Rep. Barry Moore won the runoff with nearly 56% of the vote against former Navy SEAL Jared Hudson. Moore’s win adds to Trump’s run of Senate successes, which recently include Louisiana and Texas, and reinforces that his endorsements have been much sturdier in Senate contests than in state-level races.
Prediction markets aligned with the outcome heading into Tuesday’s election. For prediction markets now, Alabama quickly becomes a non-event from here. Both Polymarket and Kalshi are pricing Republicans around 95% for November, but the general election contracts are barely drawing interest, with under $12,000 in volume on both platforms.
Trump keeps winning Senate fights
This is the kind of race that fits Trump’s stronger lane in 2026 politics. His Senate endorsements have generally translated into results, and Alabama was another example of the market following suit.
While polls pointed to a close outcome, the prediction markets hardly ever wavered in their backing of Moore. The runoff win matters as a signal, but mostly because it adds one more data point to the pattern that Trump’s Senate picks are doing better than his governor picks.
Moore’s also in a safer lane in Alabama than some other Trump-backed candidates, which Senate Republicans are concerned makes the general-election matchups more challenging.
The broader takeaway is that Trump’s endorsement still carries real weight when the contest is a Senate nomination in a deeply Republican state. That does not mean every race is competitive. It does mean his influence remains highly relevant where the GOP base aligns with him.
Prediction markets priced Alabama Senate win
Traders have essentially treated Alabama like a foregone conclusion. The Republican nominee contracts drew real activity, with $2.1 million on Kalshi and $426,000 on Polymarket, but the general election side is much quieter because there is little reason to expect a shakeup in November.
When both prediction markets sit at about 95% for Republicans and the volume is barely above a rounding error, the markets are saying the same thing most voters probably are: This race is settled before it starts.
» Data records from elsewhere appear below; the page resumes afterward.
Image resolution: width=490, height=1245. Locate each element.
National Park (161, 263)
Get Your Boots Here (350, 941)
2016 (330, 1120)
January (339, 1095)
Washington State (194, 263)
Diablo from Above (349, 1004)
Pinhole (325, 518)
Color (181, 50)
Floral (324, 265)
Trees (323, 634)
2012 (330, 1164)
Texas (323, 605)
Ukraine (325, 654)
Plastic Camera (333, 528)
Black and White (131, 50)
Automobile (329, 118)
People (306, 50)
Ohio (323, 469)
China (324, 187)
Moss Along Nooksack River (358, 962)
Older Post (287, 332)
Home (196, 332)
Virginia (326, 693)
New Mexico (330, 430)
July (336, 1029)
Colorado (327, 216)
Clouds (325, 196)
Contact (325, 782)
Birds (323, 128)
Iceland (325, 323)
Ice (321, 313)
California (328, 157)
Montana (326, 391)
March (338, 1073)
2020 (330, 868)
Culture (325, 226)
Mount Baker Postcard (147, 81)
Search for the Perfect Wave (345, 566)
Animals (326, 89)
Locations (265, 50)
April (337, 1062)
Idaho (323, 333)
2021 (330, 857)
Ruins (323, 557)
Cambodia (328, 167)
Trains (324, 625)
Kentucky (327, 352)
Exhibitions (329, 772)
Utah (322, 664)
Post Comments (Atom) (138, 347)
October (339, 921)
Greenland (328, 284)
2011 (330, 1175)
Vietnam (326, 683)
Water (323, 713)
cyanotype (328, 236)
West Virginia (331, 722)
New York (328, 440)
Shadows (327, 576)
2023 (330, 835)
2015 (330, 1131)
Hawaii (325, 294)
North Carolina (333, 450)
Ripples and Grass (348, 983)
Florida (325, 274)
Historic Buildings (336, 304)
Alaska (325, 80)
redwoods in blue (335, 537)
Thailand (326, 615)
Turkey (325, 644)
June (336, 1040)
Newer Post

The market can still be active on the nomination. Once the nominee is set, however, the general election fades fast.
No real November stake
Alabama does not carry much weight in the 2026 midterms or in Senate control.
The general election is unlikely to be competitive, so the seat is not the kind of toss-up that will shape the balance of power in Washington come November, like Maine or Georgia. The runoff and the market activity around it matter more as a barometer of Trump’s standing inside the GOP than as a genuine Senate battleground.
This is less about a pivotal election and more about a market-confirmed nomination win in a safe seat. Trump’s Senate endorsement machine still works.